++++ Brontekst

4. De curator heeft ter zitting in hoger beroep medegedeeld dat zij zich heeft laten informeren omtrent haar rol ten aanzien van de niet-vermogensrechtelijke belangen van [curanda] en dat zij aan de hand daarvan heeft besloten zich ten aanzien van deze belangen lijdelijk op te stellen. Bij een mogelijk verzoek om toestemming omtrent het aanvangen of beëindigen van een medische verrichting zal zij zich dan ook in de eerste plaats laten leiden door de behandelend arts van [curanda] en in de tweede plaats door de echtgenoot van [curanda]. De curator stelt dat aangelegenheden betreffende medische verrichtingen nog niet aan de orde zijn geweest. De curator betwist in dat verband dat aan haar toestemming is gevraagd voor het plaatsen van een zogenaamde peg-sonde bij [curanda] en dat zij deze toestemming heeft geweigerd, zoals de ouders stellen. De curator stelt dat zij eerst ter zitting in hoger beroep de wens van de ouders tot plaatsing van die sonde heeft vernomen. De curator geeft aan dat zij zich thans er nog op beraadt om zich voor wat betreft de niet-vermogensrechtelijke belangen te laten bijstaan door een onafhankelijke deskundige derde. De curator onderkent dat een voorziening getroffen moet worden voor het geval in de toekomst medische verrichtingen aan de orde zijn die de ouders en de echtgenoot verdeeld houden.
5. [belanghebbende 3] heeft ter zitting in hoger beroep medegedeeld zich betrokken te voelen bij de moeilijke situatie waarin de ouders, [geïntimeerde] en [curanda] zijn komen te verkeren. Hij heeft aangegeven te verwachten sneller en beter bereikbaar te zijn dan Haak en heeft -in zijn brief van 9 april 2003 aan de ouders- kenbaar gemaakt zowel op juridisch als medisch gebied te kunnen rekenen op advies van deskundige derden.

++++++++
++++ Verzamelde gegevens

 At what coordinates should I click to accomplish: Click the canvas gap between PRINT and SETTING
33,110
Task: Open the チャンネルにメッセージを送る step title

++++++++

Opdracht:
Volgens de brontekst: door wie laat de curator zich in de eerste plaats leiden bij een verzoek om toestemming voor het aanvangen of beëindigen van een medische verrichting? Baseer je uitsluitend op de brontekst.

Antwoord:
Door de behandelend arts van [curanda].